LLMs have ingested the entire internet. They know that "get me a snack" means finding food and bringing it. SayCan (Google, 2022) was the first to harness this knowledge for robotics.
But there was a problem: LLMs hallucinate. They'll confidently tell a robot to "pick up the sponge" when there's no sponge in sight. SayCan's fix was simple — before acting, check if the robot can actually do what the LLM suggests. This grounding took success rates from 38% to 84%.
Vision-language models (VLMs) understand images and text together. They are trained on billions of image-caption pairs from the internet. RT-2 (Google DeepMind, 2023) was the first to fine-tune one directly for robot control.
The payoff was immediate: when shown objects it had never seen during training, RT-2 succeeded 62% of the time versus 32% for the previous approach. It could recognize novel objects because its backbone had seen millions of internet images.
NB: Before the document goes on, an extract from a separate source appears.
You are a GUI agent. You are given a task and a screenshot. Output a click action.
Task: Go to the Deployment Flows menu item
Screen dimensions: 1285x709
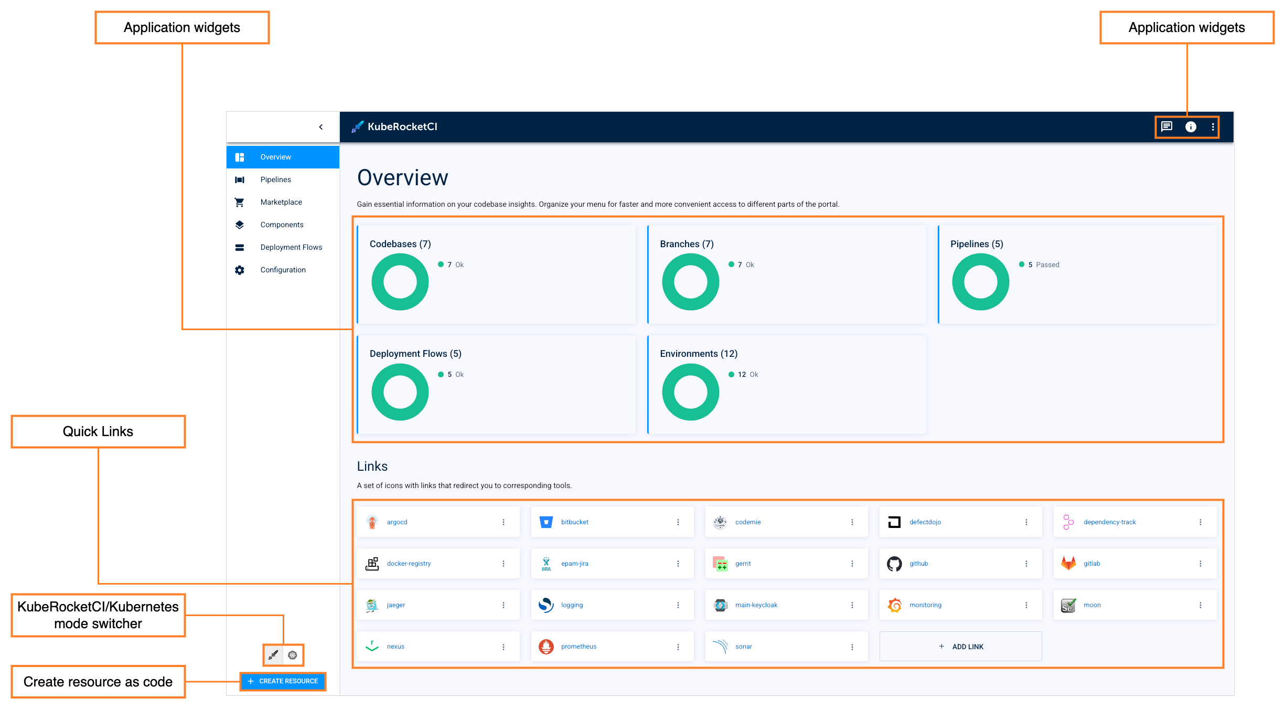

OpenVLA (2024) then made the entire approach open-source, sparking the explosion of VLAs that followed: π0, GR00T, Helix, and dozens more.
Video models trained on internet footage have watched billions of examples of objects falling, hands grasping, liquids pouring. They already know how the world moves. GR-1 (ByteDance, 2023) laid the groundwork for video-based robot control but mimic-video (2025) was the first to fully exploit this using a pretrained video model backbone.
The early results are striking: 10x better sample efficiency than VLAs. Cosmos-Policy has state-of-the-art performance benchmarks. 1XWM trained its entire action model on just 400 hours of robot data, compared to the 10,000+ hours that trained leading VLAs. The physics is already learned, all that remains is teaching the robot to act on it.